⟨

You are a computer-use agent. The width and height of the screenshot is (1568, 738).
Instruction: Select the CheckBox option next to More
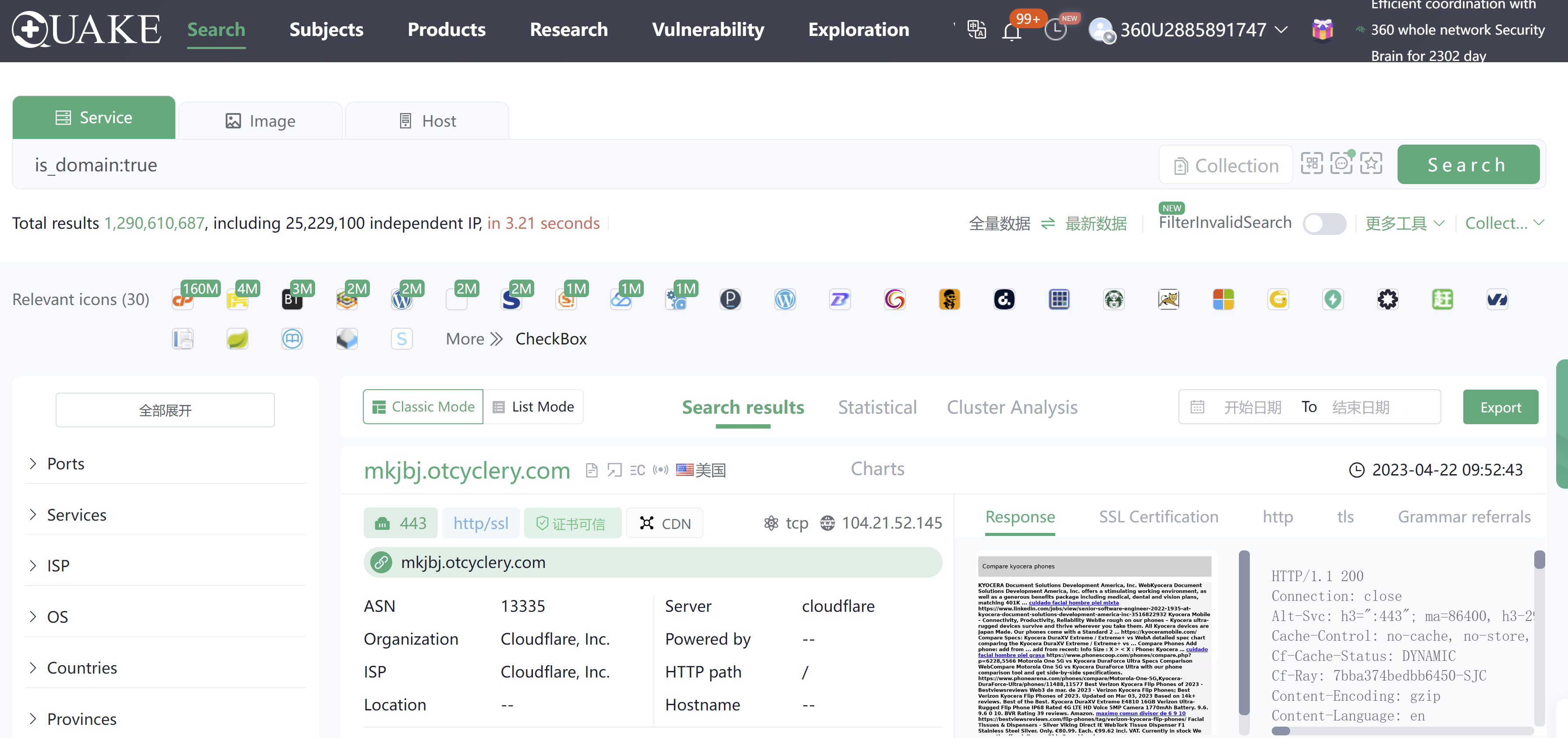tap(551, 339)
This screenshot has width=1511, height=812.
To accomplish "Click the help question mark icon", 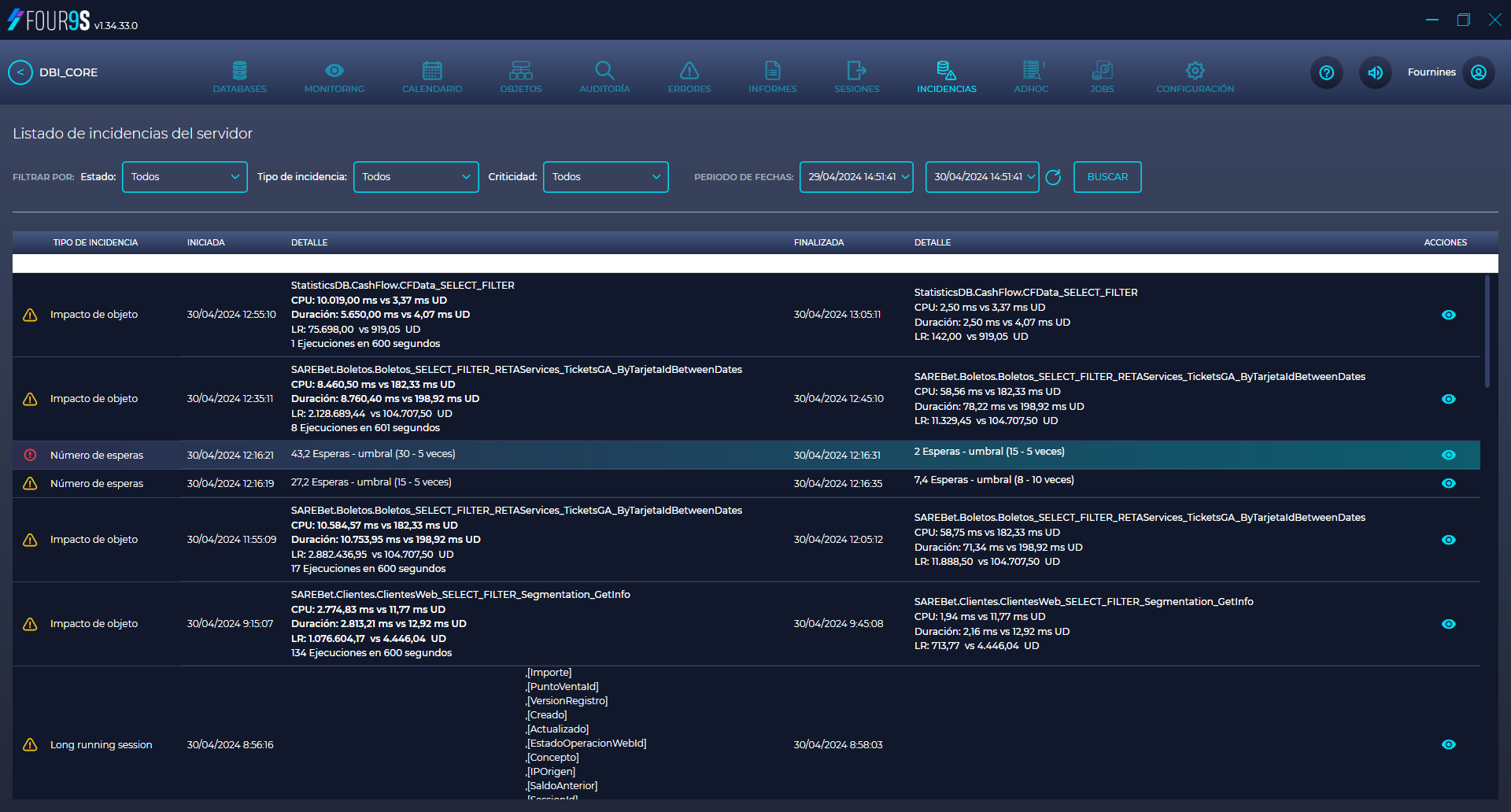I will (x=1326, y=72).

⟩

◆ **Prompt**:
Give back exactly the run of lines that opens the material above and ends at the line with "This screenshot has width=1511, height=812.". Omit the pictures.

◆ **Result of this exercise**:
You are a computer-use agent. The width and height of the screenshot is (1568, 738).
Instruction: Select the CheckBox option next to More
tap(551, 339)
This screenshot has width=1511, height=812.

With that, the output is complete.